### Provided data ###

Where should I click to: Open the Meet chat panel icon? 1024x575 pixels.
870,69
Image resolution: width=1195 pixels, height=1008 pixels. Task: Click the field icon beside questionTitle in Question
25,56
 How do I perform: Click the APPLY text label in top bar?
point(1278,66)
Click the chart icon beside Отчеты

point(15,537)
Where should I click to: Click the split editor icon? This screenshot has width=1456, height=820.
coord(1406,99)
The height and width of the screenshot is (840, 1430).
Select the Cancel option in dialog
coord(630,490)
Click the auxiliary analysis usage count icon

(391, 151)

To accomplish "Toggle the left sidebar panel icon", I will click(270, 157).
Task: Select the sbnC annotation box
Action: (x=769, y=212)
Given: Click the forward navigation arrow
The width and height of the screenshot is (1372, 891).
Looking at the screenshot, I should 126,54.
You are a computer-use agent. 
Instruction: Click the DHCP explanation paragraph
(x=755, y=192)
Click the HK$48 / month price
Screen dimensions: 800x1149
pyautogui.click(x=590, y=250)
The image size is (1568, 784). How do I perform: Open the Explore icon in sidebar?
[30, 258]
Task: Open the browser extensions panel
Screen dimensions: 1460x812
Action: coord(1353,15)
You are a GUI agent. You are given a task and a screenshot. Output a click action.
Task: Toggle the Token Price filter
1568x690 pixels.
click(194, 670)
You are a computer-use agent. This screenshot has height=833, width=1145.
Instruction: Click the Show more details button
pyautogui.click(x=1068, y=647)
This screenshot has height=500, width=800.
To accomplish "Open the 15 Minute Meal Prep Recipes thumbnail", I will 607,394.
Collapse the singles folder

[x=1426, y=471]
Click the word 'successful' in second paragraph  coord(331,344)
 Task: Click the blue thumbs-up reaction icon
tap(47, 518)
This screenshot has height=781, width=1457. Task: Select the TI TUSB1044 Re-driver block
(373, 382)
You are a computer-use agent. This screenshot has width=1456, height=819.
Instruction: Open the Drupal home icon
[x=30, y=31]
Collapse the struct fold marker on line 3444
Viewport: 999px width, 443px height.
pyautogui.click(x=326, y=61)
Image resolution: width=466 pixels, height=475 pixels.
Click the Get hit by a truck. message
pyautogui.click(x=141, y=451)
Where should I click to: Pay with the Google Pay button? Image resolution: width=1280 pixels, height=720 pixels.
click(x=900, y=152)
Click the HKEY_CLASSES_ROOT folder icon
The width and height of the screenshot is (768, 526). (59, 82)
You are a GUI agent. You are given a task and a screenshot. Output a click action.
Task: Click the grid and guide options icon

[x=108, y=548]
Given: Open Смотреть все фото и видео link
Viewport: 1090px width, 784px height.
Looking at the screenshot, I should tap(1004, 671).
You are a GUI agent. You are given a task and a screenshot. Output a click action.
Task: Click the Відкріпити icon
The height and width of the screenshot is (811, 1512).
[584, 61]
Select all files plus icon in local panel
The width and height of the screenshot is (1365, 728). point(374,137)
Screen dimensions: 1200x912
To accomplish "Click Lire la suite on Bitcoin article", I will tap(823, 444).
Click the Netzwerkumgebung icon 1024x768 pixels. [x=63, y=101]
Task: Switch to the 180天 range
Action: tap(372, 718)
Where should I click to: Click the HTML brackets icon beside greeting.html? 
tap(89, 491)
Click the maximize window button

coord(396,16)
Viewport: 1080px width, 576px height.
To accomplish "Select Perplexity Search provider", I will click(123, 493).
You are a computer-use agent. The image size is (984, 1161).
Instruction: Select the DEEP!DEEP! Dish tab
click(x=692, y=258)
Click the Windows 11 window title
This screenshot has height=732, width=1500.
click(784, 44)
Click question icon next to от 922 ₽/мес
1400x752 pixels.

###

Objective – Put all of the lines above into a Markdown table with two columns, Row and Line. Number each row, and leave out the blank lines.

Solution to the problem –
| Row | Line |
|---|---|
| 1 | Where should I click to: Open the Meet chat panel icon? 1024x575 pixels. |
| 2 | 870,69 |
| 3 | Image resolution: width=1195 pixels, height=1008 pixels. Task: Click the field icon beside questionTitle in Question |
| 4 | 25,56 |
| 5 |  How do I perform: Click the APPLY text label in top bar? |
| 6 | point(1278,66) |
| 7 | Click the chart icon beside Отчеты |
| 8 | point(15,537) |
| 9 | Where should I click to: Click the split editor icon? This screenshot has width=1456, height=820. |
| 10 | coord(1406,99) |
| 11 | The height and width of the screenshot is (840, 1430). |
| 12 | Select the Cancel option in dialog |
| 13 | coord(630,490) |
| 14 | Click the auxiliary analysis usage count icon |
| 15 | (391, 151) |
| 16 | To accomplish "Toggle the left sidebar panel icon", I will click(270, 157). |
| 17 | Task: Select the sbnC annotation box |
| 18 | Action: (x=769, y=212) |
| 19 | Given: Click the forward navigation arrow |
| 20 | The width and height of the screenshot is (1372, 891). |
| 21 | Looking at the screenshot, I should 126,54. |
| 22 | You are a computer-use agent.  |
| 23 | Instruction: Click the DHCP explanation paragraph |
| 24 | (x=755, y=192) |
| 25 | Click the HK$48 / month price |
| 26 | Screen dimensions: 800x1149 |
| 27 | pyautogui.click(x=590, y=250) |
| 28 | The image size is (1568, 784). How do I perform: Open the Explore icon in sidebar? |
| 29 | [30, 258] |
| 30 | Task: Open the browser extensions panel |
| 31 | Screen dimensions: 1460x812 |
| 32 | Action: coord(1353,15) |
| 33 | You are a GUI agent. You are given a task and a screenshot. Output a click action. |
| 34 | Task: Toggle the Token Price filter |
| 35 | 1568x690 pixels. |
| 36 | click(194, 670) |
| 37 | You are a computer-use agent. This screenshot has height=833, width=1145. |
| 38 | Instruction: Click the Show more details button |
| 39 | pyautogui.click(x=1068, y=647) |
| 40 | This screenshot has height=500, width=800. |
| 41 | To accomplish "Open the 15 Minute Meal Prep Recipes thumbnail", I will 607,394. |
| 42 | Collapse the singles folder |
| 43 | [x=1426, y=471] |
| 44 | Click the word 'successful' in second paragraph  coord(331,344) |
| 45 |  Task: Click the blue thumbs-up reaction icon |
| 46 | tap(47, 518) |
| 47 | This screenshot has height=781, width=1457. Task: Select the TI TUSB1044 Re-driver block |
| 48 | (373, 382) |
| 49 | You are a computer-use agent. This screenshot has width=1456, height=819. |
| 50 | Instruction: Open the Drupal home icon |
| 51 | [x=30, y=31] |
| 52 | Collapse the struct fold marker on line 3444 |
| 53 | Viewport: 999px width, 443px height. |
| 54 | pyautogui.click(x=326, y=61) |
| 55 | Image resolution: width=466 pixels, height=475 pixels. |
| 56 | Click the Get hit by a truck. message |
| 57 | pyautogui.click(x=141, y=451) |
| 58 | Where should I click to: Pay with the Google Pay button? Image resolution: width=1280 pixels, height=720 pixels. |
| 59 | click(x=900, y=152) |
| 60 | Click the HKEY_CLASSES_ROOT folder icon |
| 61 | The width and height of the screenshot is (768, 526). (59, 82) |
| 62 | You are a GUI agent. You are given a task and a screenshot. Output a click action. |
| 63 | Task: Click the grid and guide options icon |
| 64 | [x=108, y=548] |
| 65 | Given: Open Смотреть все фото и видео link |
| 66 | Viewport: 1090px width, 784px height. |
| 67 | Looking at the screenshot, I should tap(1004, 671). |
| 68 | You are a GUI agent. You are given a task and a screenshot. Output a click action. |
| 69 | Task: Click the Відкріпити icon |
| 70 | The height and width of the screenshot is (811, 1512). |
| 71 | [584, 61] |
| 72 | Select all files plus icon in local panel |
| 73 | The width and height of the screenshot is (1365, 728). point(374,137) |
| 74 | Screen dimensions: 1200x912 |
| 75 | To accomplish "Click Lire la suite on Bitcoin article", I will tap(823, 444). |
| 76 | Click the Netzwerkumgebung icon 1024x768 pixels. [x=63, y=101] |
| 77 | Task: Switch to the 180天 range |
| 78 | Action: tap(372, 718) |
| 79 | Where should I click to: Click the HTML brackets icon beside greeting.html?  |
| 80 | tap(89, 491) |
| 81 | Click the maximize window button |
| 82 | coord(396,16) |
| 83 | Viewport: 1080px width, 576px height. |
| 84 | To accomplish "Select Perplexity Search provider", I will click(123, 493). |
| 85 | You are a computer-use agent. The image size is (984, 1161). |
| 86 | Instruction: Select the DEEP!DEEP! Dish tab |
| 87 | click(x=692, y=258) |
| 88 | Click the Windows 11 window title |
| 89 | This screenshot has height=732, width=1500. |
| 90 | click(784, 44) |
| 91 | Click question icon next to от 922 ₽/мес |
| 92 | 1400x752 pixels. |